MM: Yes, this is true and I think that this is the second time that the hazard ratio for patients with high risk is quite good. So definitely we need to have longer follow-up in order to evaluate from the numerical point of view the median PFS. Professor Beksaç, just a quick question about something to which Dr Kumar previously alluded to – three drug based combination RVD plus the anti-CD38 monoclonal antibody in this transplant ineligible because there at least two phase III clinical trials ongoing, RVD plus daratumumab, RVD plus isatuximab. Do you see any specific population in which we can potentially select this combination according to what Professor Kumar previously said?
MB: I think that even daratumumab-RD can be myelosuppressive and there is a need to reduce the lenalidomide dose in the elderly. But our experience with the ongoing IMRO [?] study, for instance, is extremely good. So in the elderly setting selected patients who have good performance status and who are in the fit range, they benefit from this quadruplet. But coming back to patients elderly and who have renal problems, in this setting maybe the [?] type of approach could be also kept in mind.

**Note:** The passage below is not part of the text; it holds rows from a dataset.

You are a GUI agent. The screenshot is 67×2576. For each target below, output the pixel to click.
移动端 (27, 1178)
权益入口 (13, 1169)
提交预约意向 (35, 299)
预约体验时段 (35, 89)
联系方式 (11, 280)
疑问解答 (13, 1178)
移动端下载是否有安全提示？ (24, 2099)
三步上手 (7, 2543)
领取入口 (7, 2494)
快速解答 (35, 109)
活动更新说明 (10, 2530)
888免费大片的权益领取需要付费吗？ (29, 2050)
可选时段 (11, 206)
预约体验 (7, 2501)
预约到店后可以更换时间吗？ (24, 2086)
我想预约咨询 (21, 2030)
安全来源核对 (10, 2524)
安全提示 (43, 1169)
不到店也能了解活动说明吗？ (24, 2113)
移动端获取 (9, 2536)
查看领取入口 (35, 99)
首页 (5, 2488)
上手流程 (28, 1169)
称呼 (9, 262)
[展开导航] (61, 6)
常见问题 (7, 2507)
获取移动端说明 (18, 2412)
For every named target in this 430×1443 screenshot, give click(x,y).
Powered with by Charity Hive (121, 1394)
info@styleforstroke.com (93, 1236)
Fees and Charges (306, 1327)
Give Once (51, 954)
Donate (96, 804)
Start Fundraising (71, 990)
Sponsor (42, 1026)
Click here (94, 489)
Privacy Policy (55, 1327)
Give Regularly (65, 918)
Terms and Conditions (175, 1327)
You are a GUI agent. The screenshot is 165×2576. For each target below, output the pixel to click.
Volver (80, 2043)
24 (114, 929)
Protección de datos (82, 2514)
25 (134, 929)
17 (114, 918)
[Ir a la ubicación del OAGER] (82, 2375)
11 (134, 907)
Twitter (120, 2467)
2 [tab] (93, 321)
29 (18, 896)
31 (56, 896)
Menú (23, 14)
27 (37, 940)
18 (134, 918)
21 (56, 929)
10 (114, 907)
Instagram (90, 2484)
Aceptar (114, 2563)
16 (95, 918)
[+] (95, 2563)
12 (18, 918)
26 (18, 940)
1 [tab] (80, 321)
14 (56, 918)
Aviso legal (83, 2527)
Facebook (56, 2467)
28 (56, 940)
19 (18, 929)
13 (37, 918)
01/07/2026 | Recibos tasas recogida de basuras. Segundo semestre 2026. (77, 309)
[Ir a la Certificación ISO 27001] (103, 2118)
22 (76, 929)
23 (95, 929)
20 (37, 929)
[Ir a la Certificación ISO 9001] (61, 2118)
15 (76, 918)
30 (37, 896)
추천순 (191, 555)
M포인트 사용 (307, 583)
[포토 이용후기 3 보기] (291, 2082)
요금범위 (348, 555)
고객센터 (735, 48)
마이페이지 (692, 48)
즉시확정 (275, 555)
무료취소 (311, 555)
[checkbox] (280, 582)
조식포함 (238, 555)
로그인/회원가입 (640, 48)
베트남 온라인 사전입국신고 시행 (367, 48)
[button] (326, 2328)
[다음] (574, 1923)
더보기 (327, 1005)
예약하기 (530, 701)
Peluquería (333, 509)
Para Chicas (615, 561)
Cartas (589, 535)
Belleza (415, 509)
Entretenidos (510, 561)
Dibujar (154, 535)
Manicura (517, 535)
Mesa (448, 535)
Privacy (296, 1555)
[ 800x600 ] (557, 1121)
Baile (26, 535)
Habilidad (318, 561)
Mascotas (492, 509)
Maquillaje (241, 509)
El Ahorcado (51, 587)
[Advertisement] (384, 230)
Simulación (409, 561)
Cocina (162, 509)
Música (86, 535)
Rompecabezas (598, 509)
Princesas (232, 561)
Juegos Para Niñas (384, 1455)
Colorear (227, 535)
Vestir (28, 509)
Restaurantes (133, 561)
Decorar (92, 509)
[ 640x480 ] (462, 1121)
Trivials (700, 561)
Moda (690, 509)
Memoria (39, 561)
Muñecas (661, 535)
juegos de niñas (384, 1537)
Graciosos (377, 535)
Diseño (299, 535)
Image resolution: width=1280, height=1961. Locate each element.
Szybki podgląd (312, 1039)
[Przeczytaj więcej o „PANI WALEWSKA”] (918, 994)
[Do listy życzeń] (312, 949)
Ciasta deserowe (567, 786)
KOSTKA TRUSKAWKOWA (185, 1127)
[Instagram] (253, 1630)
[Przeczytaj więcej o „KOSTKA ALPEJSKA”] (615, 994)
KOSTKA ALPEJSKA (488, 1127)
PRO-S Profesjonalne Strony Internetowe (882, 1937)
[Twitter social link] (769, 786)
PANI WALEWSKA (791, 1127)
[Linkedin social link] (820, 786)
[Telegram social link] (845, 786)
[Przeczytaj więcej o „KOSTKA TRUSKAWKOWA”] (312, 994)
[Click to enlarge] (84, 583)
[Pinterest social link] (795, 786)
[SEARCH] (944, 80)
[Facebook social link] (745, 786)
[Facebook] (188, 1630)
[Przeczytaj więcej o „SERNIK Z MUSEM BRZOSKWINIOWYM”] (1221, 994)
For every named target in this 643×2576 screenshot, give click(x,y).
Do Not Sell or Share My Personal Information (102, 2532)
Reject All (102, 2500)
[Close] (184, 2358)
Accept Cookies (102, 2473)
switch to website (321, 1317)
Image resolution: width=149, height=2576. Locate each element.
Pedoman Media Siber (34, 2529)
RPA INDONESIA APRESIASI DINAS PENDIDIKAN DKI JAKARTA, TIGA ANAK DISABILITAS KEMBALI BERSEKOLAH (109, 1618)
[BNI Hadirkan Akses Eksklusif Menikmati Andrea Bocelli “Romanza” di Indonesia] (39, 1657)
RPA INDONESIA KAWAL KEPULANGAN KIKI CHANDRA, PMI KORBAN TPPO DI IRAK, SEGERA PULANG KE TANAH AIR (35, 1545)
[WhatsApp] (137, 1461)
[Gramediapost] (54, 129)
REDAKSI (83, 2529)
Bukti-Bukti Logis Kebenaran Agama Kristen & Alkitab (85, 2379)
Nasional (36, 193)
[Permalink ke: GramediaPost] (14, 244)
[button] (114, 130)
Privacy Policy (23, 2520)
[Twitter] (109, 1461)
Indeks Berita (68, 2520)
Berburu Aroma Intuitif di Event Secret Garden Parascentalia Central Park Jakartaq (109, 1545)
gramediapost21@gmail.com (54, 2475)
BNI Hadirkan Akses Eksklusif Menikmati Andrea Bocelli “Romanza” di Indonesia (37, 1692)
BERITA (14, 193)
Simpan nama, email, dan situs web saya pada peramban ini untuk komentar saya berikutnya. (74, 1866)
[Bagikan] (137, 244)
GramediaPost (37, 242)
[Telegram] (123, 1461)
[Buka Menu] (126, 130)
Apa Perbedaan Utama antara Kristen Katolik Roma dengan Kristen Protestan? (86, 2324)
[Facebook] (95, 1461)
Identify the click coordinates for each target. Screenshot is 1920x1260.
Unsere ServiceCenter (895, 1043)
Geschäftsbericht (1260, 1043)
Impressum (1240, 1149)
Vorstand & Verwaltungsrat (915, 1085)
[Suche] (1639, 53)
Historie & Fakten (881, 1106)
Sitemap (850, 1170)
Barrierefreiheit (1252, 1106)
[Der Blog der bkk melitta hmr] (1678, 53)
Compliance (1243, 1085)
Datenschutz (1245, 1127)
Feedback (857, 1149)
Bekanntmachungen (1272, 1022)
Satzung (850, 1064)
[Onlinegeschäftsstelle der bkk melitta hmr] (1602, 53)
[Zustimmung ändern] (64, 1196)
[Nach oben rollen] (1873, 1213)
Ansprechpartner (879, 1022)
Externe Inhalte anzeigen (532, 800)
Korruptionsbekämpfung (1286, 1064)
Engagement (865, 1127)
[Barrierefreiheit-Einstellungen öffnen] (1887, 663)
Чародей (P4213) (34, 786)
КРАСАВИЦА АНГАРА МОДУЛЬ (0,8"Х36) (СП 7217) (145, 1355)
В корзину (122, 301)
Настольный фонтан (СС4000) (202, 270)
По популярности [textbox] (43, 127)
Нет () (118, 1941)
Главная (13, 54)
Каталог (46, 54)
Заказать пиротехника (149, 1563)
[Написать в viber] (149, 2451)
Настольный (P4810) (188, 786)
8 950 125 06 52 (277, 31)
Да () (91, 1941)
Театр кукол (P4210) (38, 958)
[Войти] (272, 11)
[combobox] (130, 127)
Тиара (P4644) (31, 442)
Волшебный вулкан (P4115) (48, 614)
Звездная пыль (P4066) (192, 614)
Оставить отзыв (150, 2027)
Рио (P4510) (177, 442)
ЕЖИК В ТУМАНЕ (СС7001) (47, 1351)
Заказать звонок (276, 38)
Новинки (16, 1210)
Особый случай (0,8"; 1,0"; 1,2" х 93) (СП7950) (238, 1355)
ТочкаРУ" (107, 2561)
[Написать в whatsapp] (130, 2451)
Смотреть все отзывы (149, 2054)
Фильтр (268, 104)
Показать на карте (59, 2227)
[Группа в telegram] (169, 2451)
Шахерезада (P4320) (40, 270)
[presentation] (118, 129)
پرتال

MM: Thank you very much. I think that this brings us up to the end of this meeting with a positive message because we are observing how the survival of our patients with multiple myeloma is clearly improving, basically thanks to the incorporation of new options of therapy, new targets. So thank you very much to all of you and I hope you are enjoying this ecancer round table discussion after ASH 2020. I am looking forward to seeing you after ASH 2021 but maybe in a physical way. Thank you very much.